1 = 5 - (2)(2) = 5 - (2)(17 - (3)(5)) = 5 - (2)(17) + (2)(3)(5)

= (1 + 6)(5) - (2)(17) = (7)(5) + (-2)(17), so:

x = 7, and y = -2.

indeed 35 - 34 = 1. magic!

in otherwords, run the "extended eucildean (divison) algorithm" FORWARDS until you get the gcd, and run it BACKWARDS (collecting terms) until you get the x and y.

this works for finding x and y such that:

xa + yb = d, where d = gcd(a,b), for ANY gcd (not just co-prime a,b where the gcd = 1).

this is also how you "find the inverse of a (mod n)".

if a has an inverse (mod n), then there exists some x with:

ax = 1 + tn, so (letting y = -t):

ax + yn = 1. thus:

(a (mod n))(x (mod n)) + (y (mod n))(n (mod n)) = 1 (mod n)

(a (mod n))(x (mod n)) + (y (mod n))(0 (mod n)) = 1 (mod n)

(a (mod n))(x (mod n)) + (0 (mod n)) = 1 (mod n)

(a (mod n))(x (mod n)) = 1 (mod n)

now x may not be between 0 and n-1, but writing x = qn + r, where r IS between 0 and n-1, we have:

(a (mod n))(x (mod n)) = (a (mod n))(r (mod n)) = 1 (mod (n)), so "r" is what we're looking for.

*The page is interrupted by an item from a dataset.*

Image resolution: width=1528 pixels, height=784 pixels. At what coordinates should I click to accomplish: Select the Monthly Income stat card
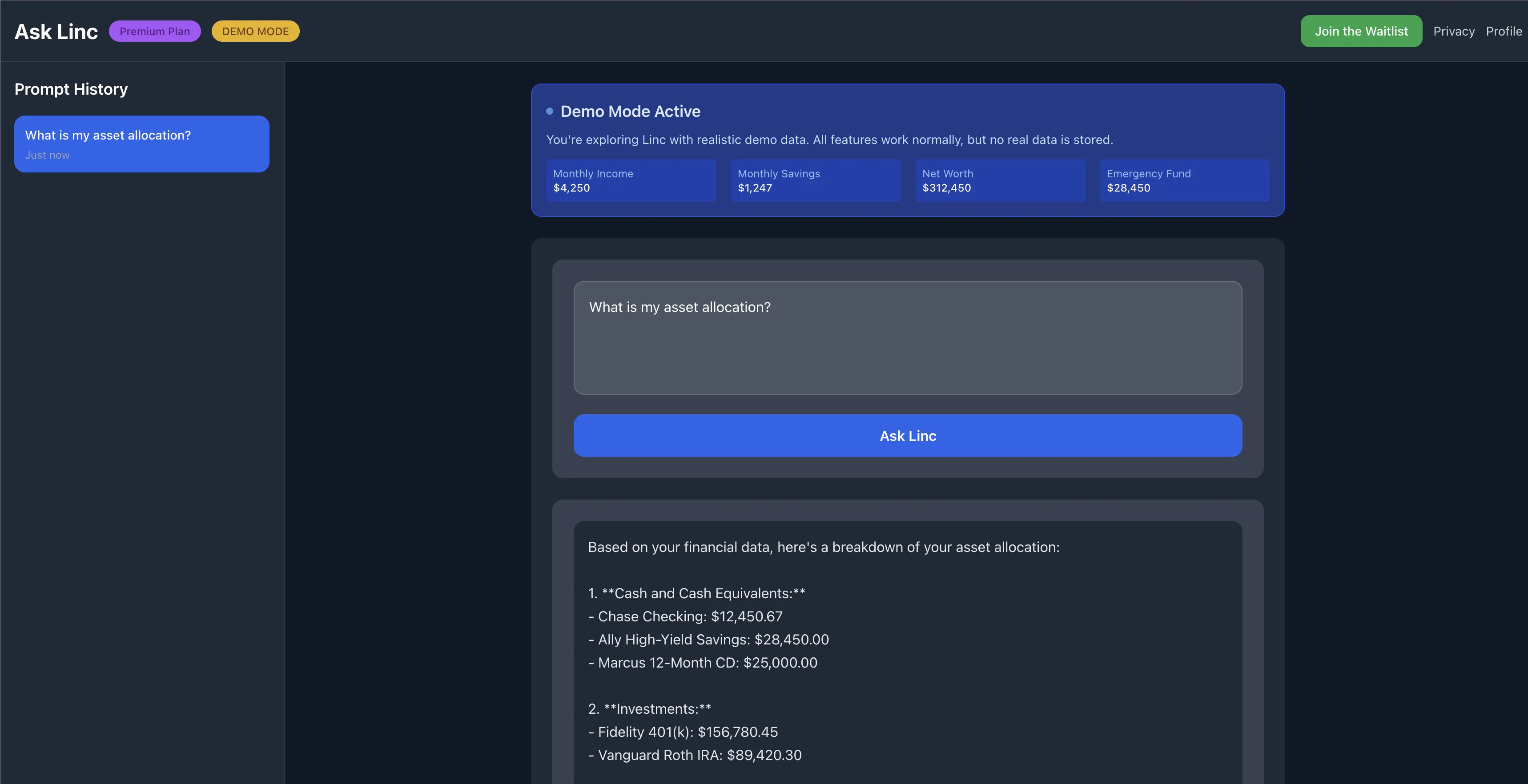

in our example above, we can find 5-1 (mod 17):

we know that (7)(5) + (-2)(17) = 1 so:

(7)(5) = 1 + (2)(17), that is:

(7)(5) = 1 (mod 17), so the inverse of 5 (mod 17) is 7.

*****************

i cannot stress how important (and how simple) the division algorithm is. it is so important, structures in which it "works" are called Euclidean domains (named after...you guessed it! Mr. Euclid). it works for polynomials, too! (which comes in VERY handy).